A teacher and scholar of Buddhism offers a formally varied account of the available rewards of solitude.
“As Mother Ayahuasca takes me in her arms, I realize that last night I vomited up my attachment to Buddhism. In passing out, I died. In coming to, I was, so to speak, reborn. I no longer have to fight these battles, I repeat to myself. I am no longer a combatant in the dharma wars. It feels as if the course of my life has shifted onto another vector, like a train shunted off its familiar track onto a new trajectory.” Readers of Batchelor’s previous books (Secular Buddhism: Imagining the Dharma in an Uncertain World, 2017, etc.) will recognize in this passage the culmination of his decadeslong shift away from the religious commitments of Buddhism toward an ecumenical and homegrown philosophy of life. Writing in a variety of modes—memoir, history, collage, essay, biography, and meditation instruction—the author doesn’t argue for his approach to solitude as much as offer it for contemplation. Essentially, Batchelor implies that if you read what Buddha said here and what Montaigne said there, and if you consider something the author has noticed, and if you reflect on your own experience, you have the possibility to improve the quality of your life.

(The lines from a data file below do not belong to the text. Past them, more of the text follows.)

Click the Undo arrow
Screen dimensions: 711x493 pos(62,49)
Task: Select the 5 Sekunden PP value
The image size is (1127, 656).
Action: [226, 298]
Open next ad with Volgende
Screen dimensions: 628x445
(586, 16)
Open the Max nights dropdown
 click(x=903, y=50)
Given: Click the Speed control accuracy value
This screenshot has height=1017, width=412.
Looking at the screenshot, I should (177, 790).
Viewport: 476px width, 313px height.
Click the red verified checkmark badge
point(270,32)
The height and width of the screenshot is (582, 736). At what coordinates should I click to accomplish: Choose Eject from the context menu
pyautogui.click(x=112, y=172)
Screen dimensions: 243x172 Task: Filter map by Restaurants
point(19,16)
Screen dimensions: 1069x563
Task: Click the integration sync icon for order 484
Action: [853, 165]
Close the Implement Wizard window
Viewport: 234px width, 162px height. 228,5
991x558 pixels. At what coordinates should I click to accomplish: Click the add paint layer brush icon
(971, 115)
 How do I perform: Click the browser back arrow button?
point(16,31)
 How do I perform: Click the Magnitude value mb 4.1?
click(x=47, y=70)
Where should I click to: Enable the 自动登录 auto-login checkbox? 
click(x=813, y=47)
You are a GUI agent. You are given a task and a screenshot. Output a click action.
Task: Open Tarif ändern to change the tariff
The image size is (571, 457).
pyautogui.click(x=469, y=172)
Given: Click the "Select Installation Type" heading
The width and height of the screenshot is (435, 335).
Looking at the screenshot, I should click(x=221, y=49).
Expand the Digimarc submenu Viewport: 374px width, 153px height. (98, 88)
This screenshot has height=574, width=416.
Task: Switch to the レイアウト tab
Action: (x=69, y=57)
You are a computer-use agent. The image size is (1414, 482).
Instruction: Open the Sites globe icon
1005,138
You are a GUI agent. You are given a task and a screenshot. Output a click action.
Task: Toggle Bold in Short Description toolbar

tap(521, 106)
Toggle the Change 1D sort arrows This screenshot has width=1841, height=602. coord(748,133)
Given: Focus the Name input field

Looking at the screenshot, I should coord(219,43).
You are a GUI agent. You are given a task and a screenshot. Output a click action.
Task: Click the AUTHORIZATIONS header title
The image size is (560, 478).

For introspective readers, it’s easy to hear in this approach a direct response to Pascal’s claim that “all of humanity's problems stem from man's inability to sit quietly in a room alone.” Batchelor wants to relieve us of this inability by offering his example of how to do just that. “Solitude is an art. Mental training is needed to refine and stabilize it,” he writes. “When you practice solitude, you dedicate yourself to the care of the soul.” Whatever a soul is, the author goes a long way toward soothing it.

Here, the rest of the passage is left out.